What remains is the direction of travel that the FCA is heading in. Quite rightly, they are applying more scrutiny to applications than before, to ensure only the ‘good guys’ get in. Or, as Nikhil Rathi and Richard Lloyd recently explained to the Treasury Committee, “intervening earlier and faster” where applicant firms “don’t meet our standards” in order to “protect consumers and market integrity”. However, it seems as if some ‘good’ applications are nevertheless unsuccessful, where the FCA asserts a subjective view that an applicant doesn’t meet the ‘threshold conditions’; by ‘subjective’ I mean that the reason given can be open to interpretation, with the applicant (and ourselves as consultants) and the FCA taking a different view of what ‘good’ looks like, resulting in the FCA suggesting that it will consider refusal of the application (unless the application is withdrawn).

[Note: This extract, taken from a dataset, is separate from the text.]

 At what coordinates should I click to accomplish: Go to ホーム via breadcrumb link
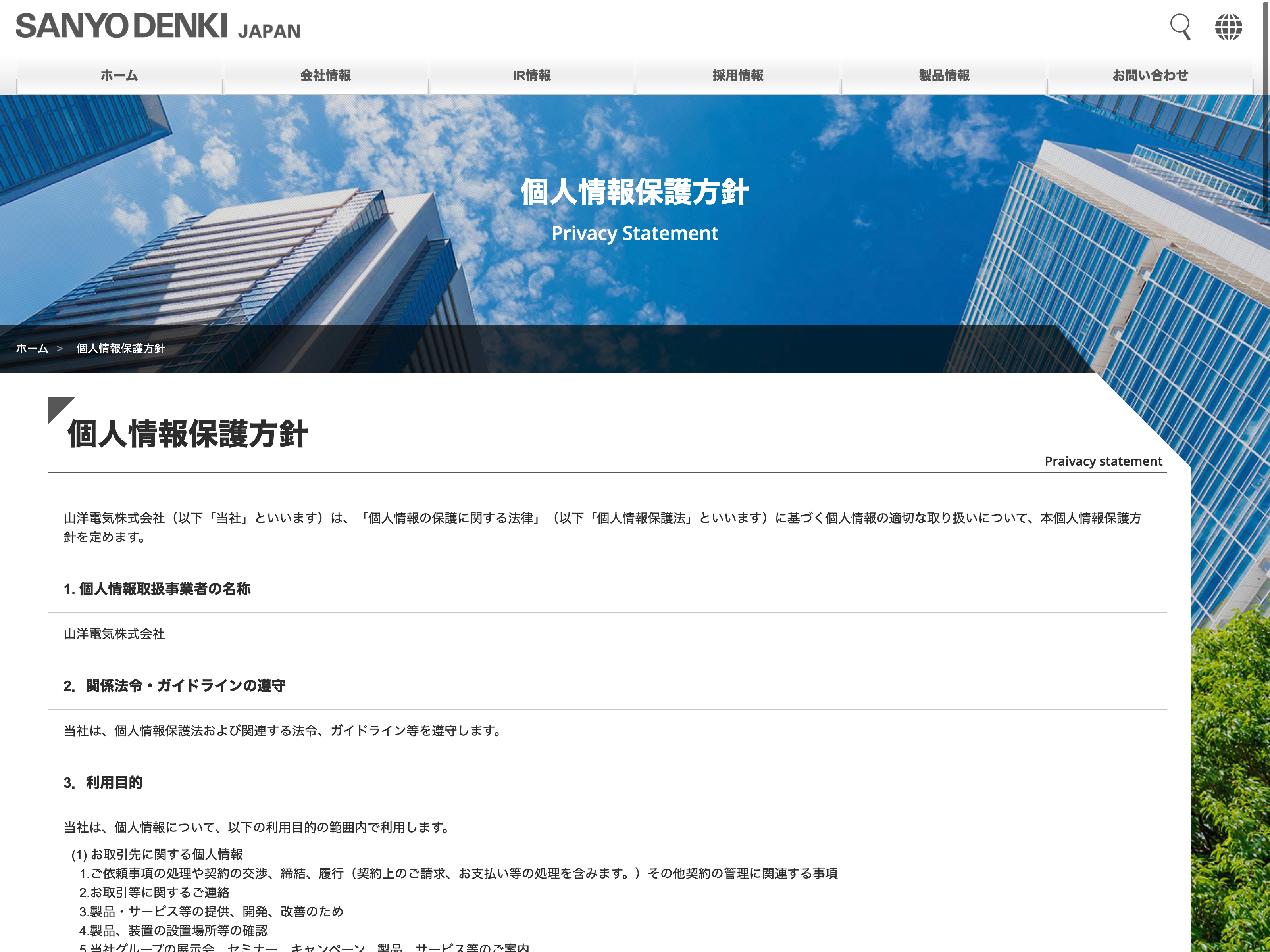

In considering whether the FCA will be likely to speed up Authorisations in 2023 and linking this to its competition objective, I don’t personally believe the FCA sees the authorisation process as key to evidencing ‘competitiveness’. After all, it has no competition (as a regulator) itself and so its actions will have little direct consequence on it. It certainly puts consumer outcomes and market integrity ahead of competition considerations. The ‘competitiveness’ of UK plc is another matter. That is more a political question; traditionally, the FCA has sought to emphasise its independence from Treasury and UK government policy, taking its responsibilities and independence as a regulator seriously and not being swayed by external influence. As such, there has been (and continues to be) a perceived mismatch between government aspirations for the UK to be a fintech destination (‘Singapore on Thames’ anyone?) and the robust gateway referenced above.
All that being said, we are already seeing the impact of the FCA’s latest recruitment drive, with the timing of authorisations clearly starting to improve, both in terms of the timing of allocation of a new application to a case officer (from several months to a matter of weeks) and the average application determination times, as illustrated in the FCA’s recent helpful update."